In PLOS One, researchers from the University of Puerto Rico Mayaguez and the US Department of Agriculture's Agricultural Research Service describe the genetic diversity detected in Puerto Rican sweet potato plants. The team profiled nearly two dozen simple sequence repeat markers in DNA from the leaves of plants in 137 sweet potato landraces grown around Puerto Rico, along with plants from another 10 US cultivars and 20 Puerto Rican accessions. The results highlight the extensive genetic diversity present in the plants, while providing a look at relationships between sweet potato accessions, the plant's domestication history, and its distribution across Puerto Rico, the researchers say.

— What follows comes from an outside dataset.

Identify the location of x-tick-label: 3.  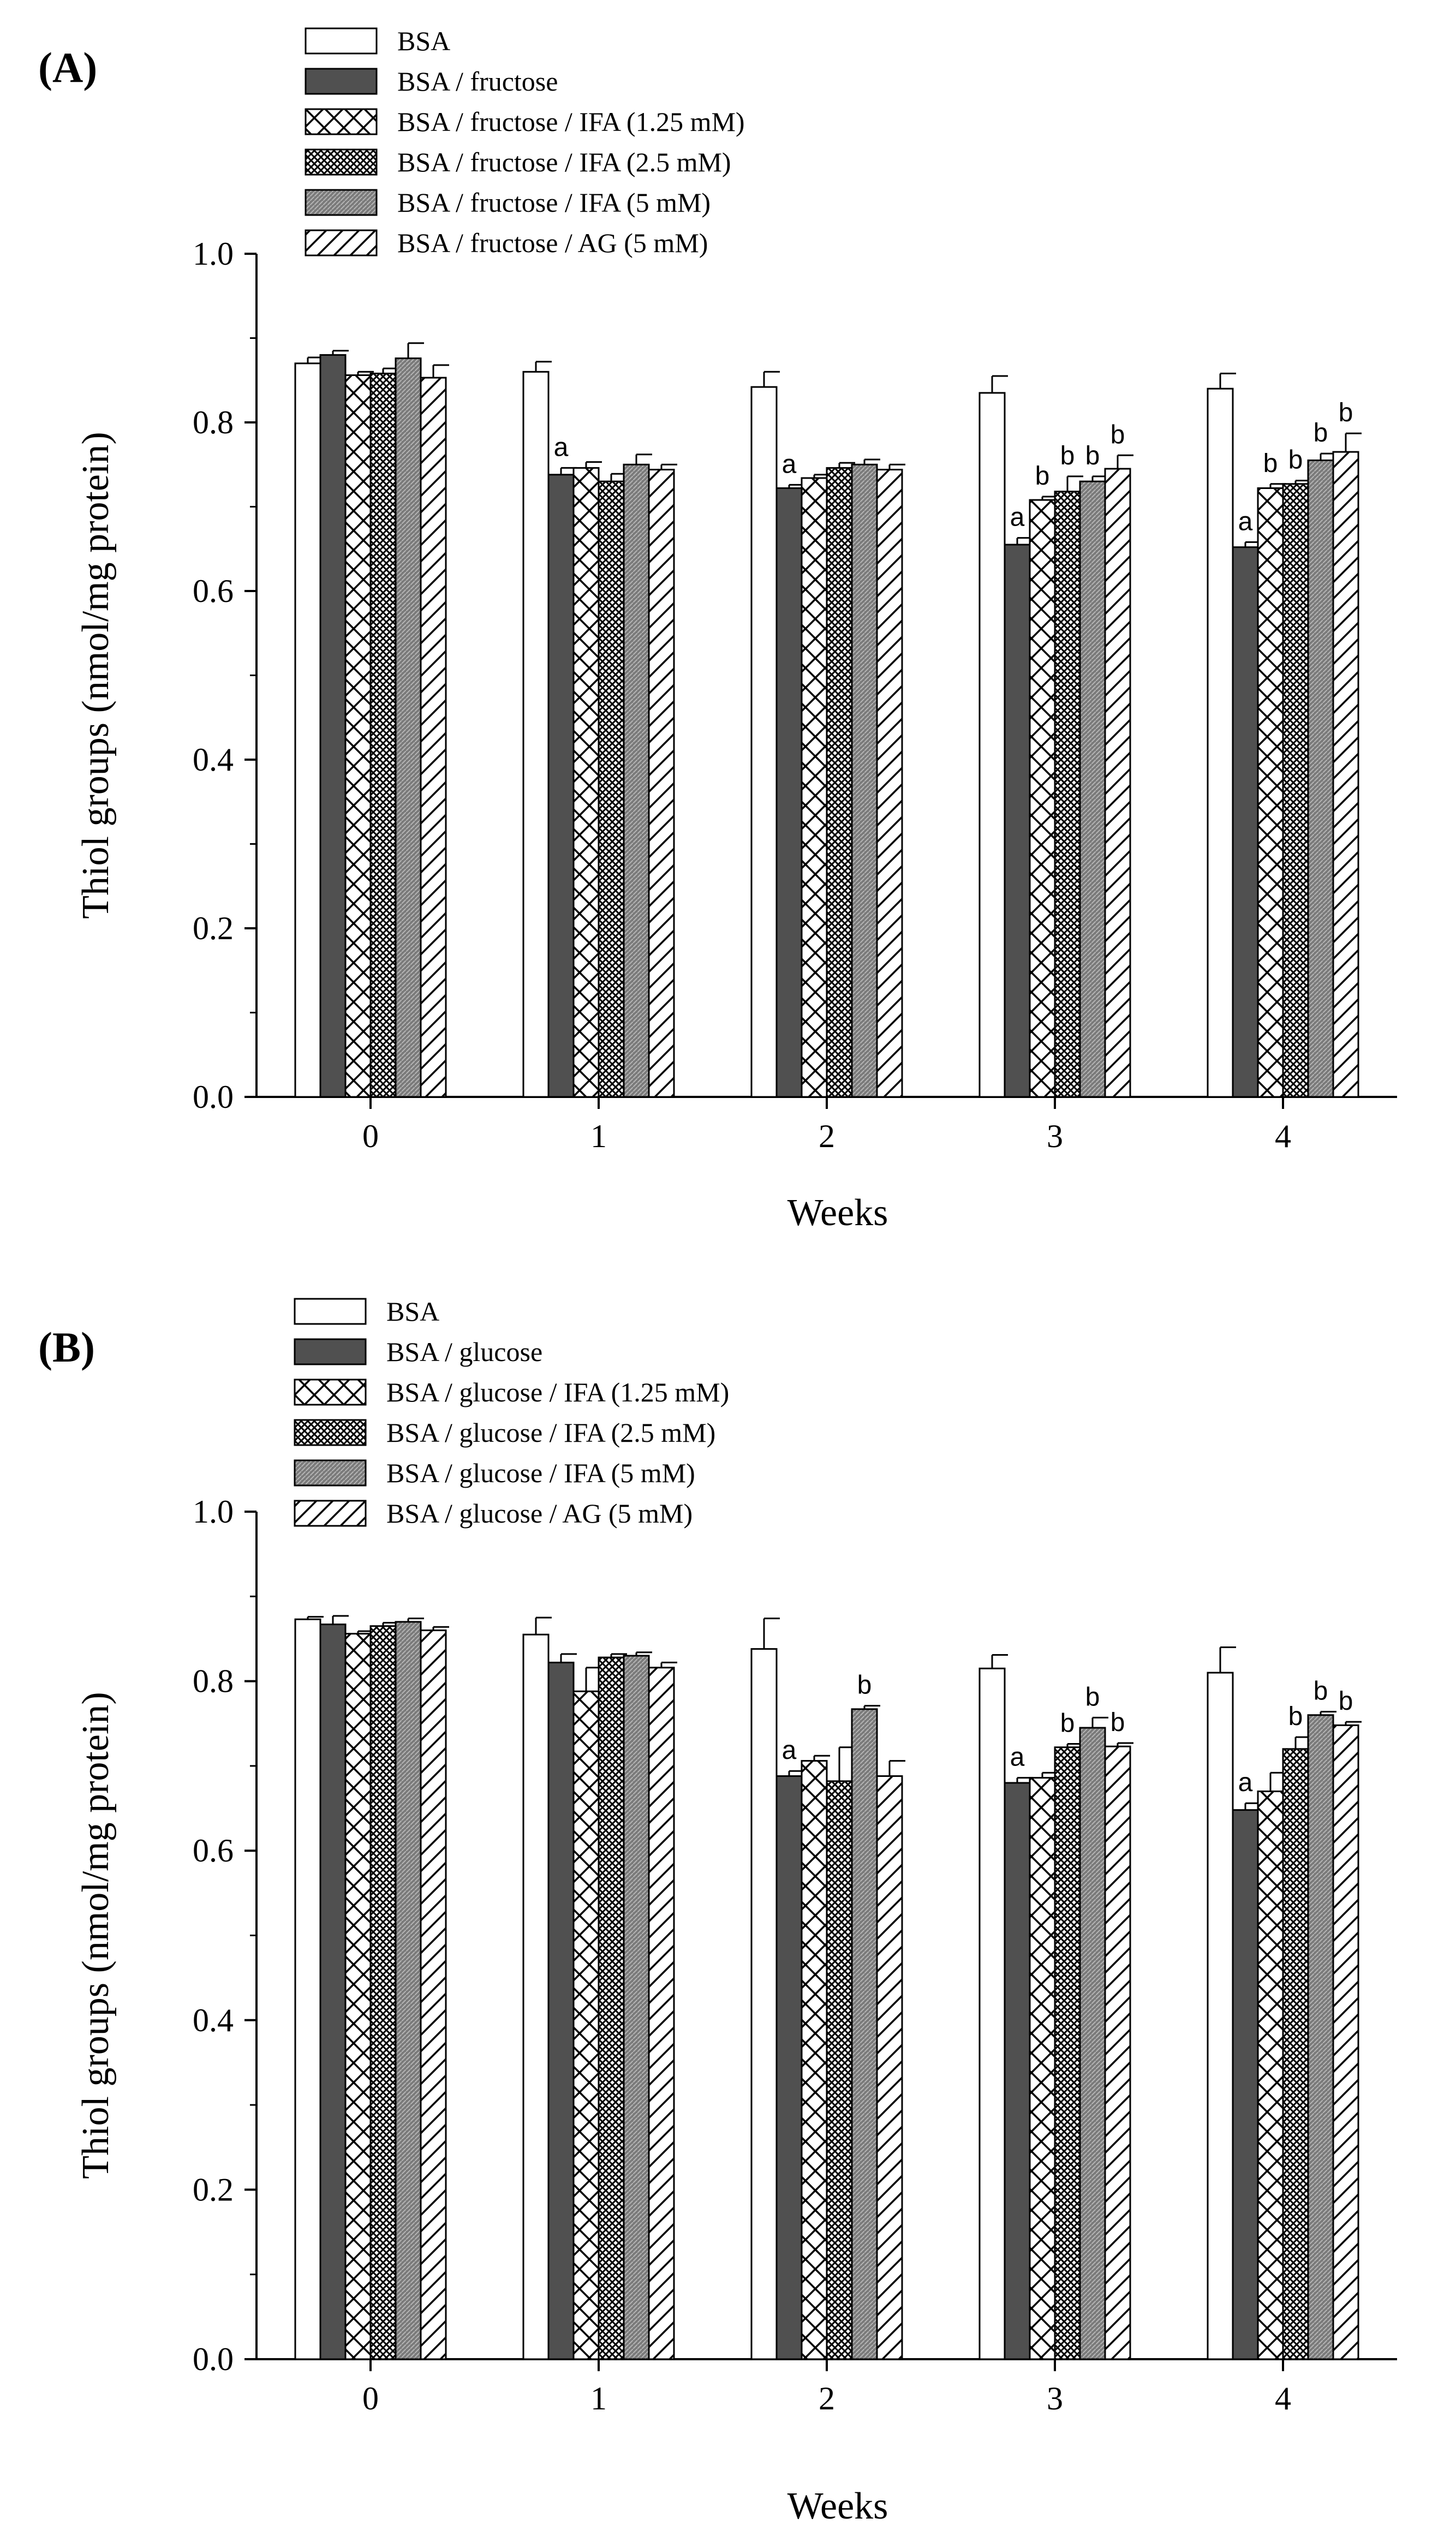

Swedish and Japanese researchers performed an integrated transcriptomic and proteomic analysis of kidney tissue for another PLOS One study. By sequencing and comparing RNA sequence patterns in kidney tissue and 26 other human tissue types, the team uncovered almost 400 genes with higher-than-usual expression in the kidney compared to the complete tissue collection. Meanwhile, the investigators' immunohistochemistry-based kidney protein analyses made it possible to categorize proteins depending on their location within different parts of the kidney structure.

A team from the US, France, and elsewhere searched for genetic contributors to placental abruption, a pregnancy complication that involves premature placental detachment from the uterine wall. Using array-based genotyping on maternal blood and placental samples collected from 280 women with placental abruption and 244 without, the researchers searched for variants contributing to interactions between maternal and placental tissues that contribute to the condition. Their genome-wide association search and targeted gene analyses turned up candidate SNPs in genes involved in everything from cell cycle regulation and energy metabolism to imprinting, and placental development.